Yet another racist monument down, around 1,700 more to go.
"It's time to build monuments to honor those who have been murdered by white supremacy. It's time to tear down Silent Sam. It's time to tear down UNC's institutional white supremacy."
--Maya Little, student activist
What began as a demonstration in support of student activist Maya Little--who was arrested in April for pouring red ink and her own blood on the Confederate statue "Silent Sam," located on the University of North Carolina-Chapel Hill campus--ended in students and other protesters ripping the monument down Monday night after denouncing the school's administrators for refusing to remove the symbol of racism and oppression.

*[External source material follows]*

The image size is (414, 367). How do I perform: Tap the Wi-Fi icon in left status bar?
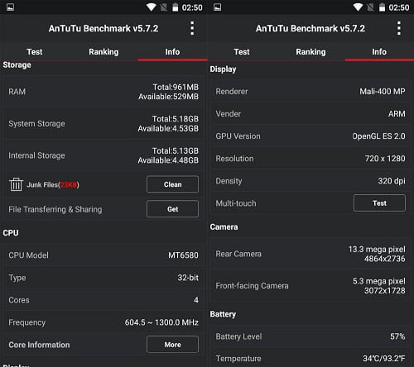(x=152, y=7)
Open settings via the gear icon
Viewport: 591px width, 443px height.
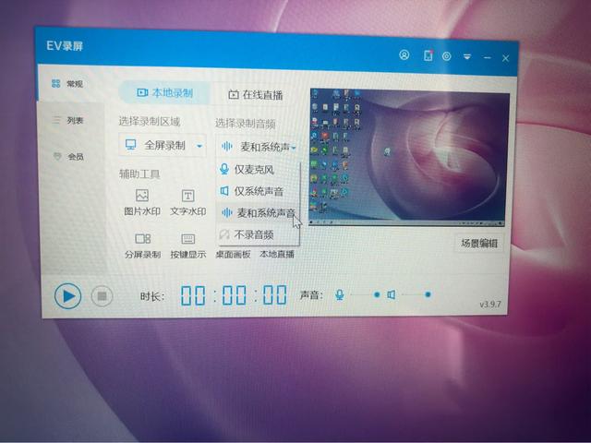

"It's time to build monuments to honor those who have been murdered by white supremacy," said Little, who attended and delivered a speech at Monday's demonstration. "It's time to tear down 'Silent Sam.' It's time to tear down UNC's institutional white supremacy."

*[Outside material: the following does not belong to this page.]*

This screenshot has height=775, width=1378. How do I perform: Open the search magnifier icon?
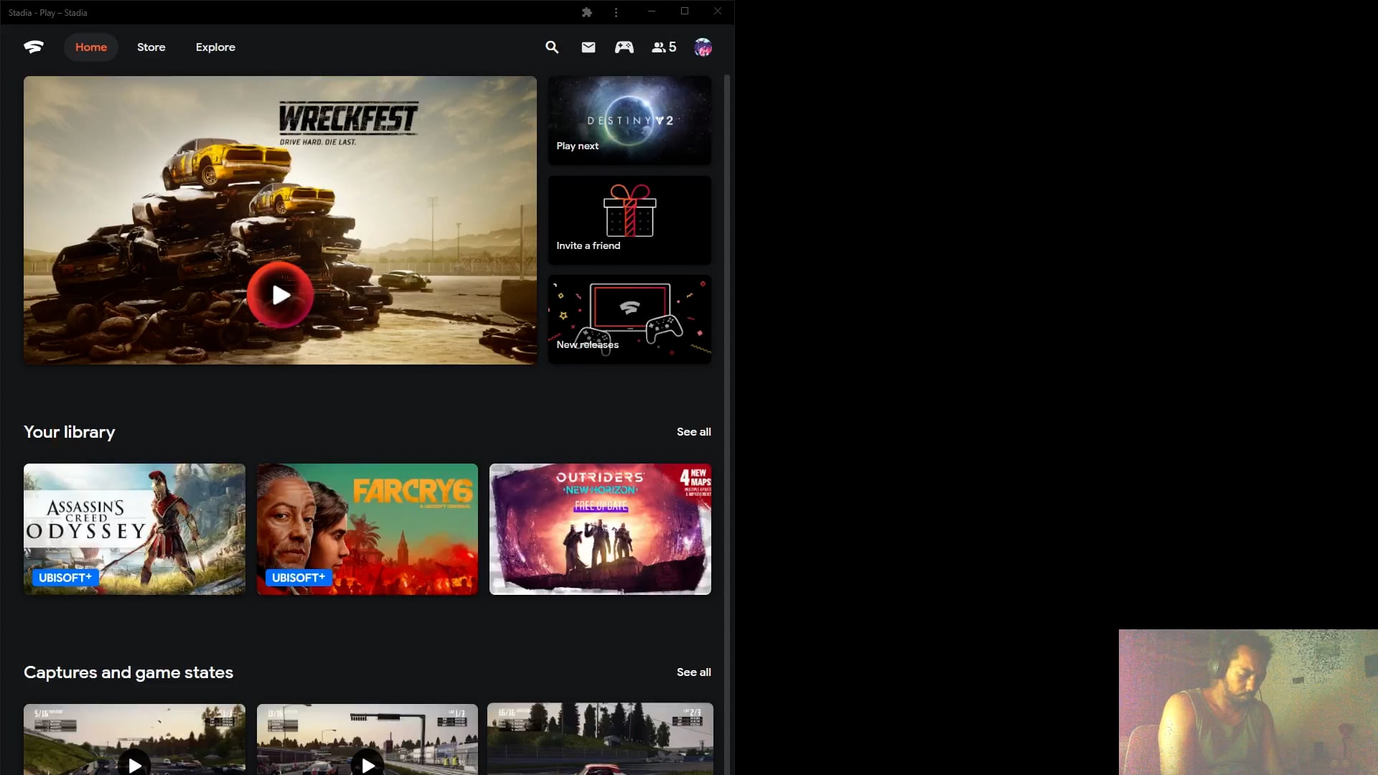point(552,47)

Watch the moment when the statue was toppled, leaving "Silent Sam" face-down in the dirt:
"So thankful for the students at UNC who toppled the Confederate statue on their campus. They did what the administration and politicians in North Carolina should've done decades ago," The Intercept's Shaun King wrote on Twitter early Tuesday. "It was erected at the height of lynching by friends of the KKK as an act of intimidation."
"Silent Sam," a monument of a Confederate soldier, was constructed in 1913 with donations from the the United Daughters of the Confederacy. According to the local Raleigh News & Observer, UNC-Chapel Hill spent $390,000 on surveillance cameras and other protections for the statue last year alone.

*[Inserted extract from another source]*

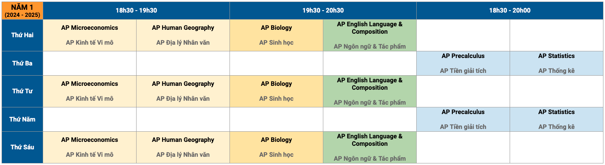605x165 pixels.
Task: Select AP Microeconomics on Thứ Sáu
Action: click(x=89, y=147)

Just before they felled the Confederate monument, "protesters covered the statue with tall, gray banners, erecting 'an alternative monument' that said, in part, 'For a world without white supremacy,'" the News & Observer reported.
Andrew Skinner, a 23-year-old UNC graduate, said in an interview with the News & Observer that the demonstrators' destruction of the Confederate statue "shows that we have the power to be on the right side of history."
"We are part of a long tradition of civil rights in this country," Skinner added. "We as a country have a lot of change and a lot of healing to do, and we are not going to get there putting racism on a pedestal."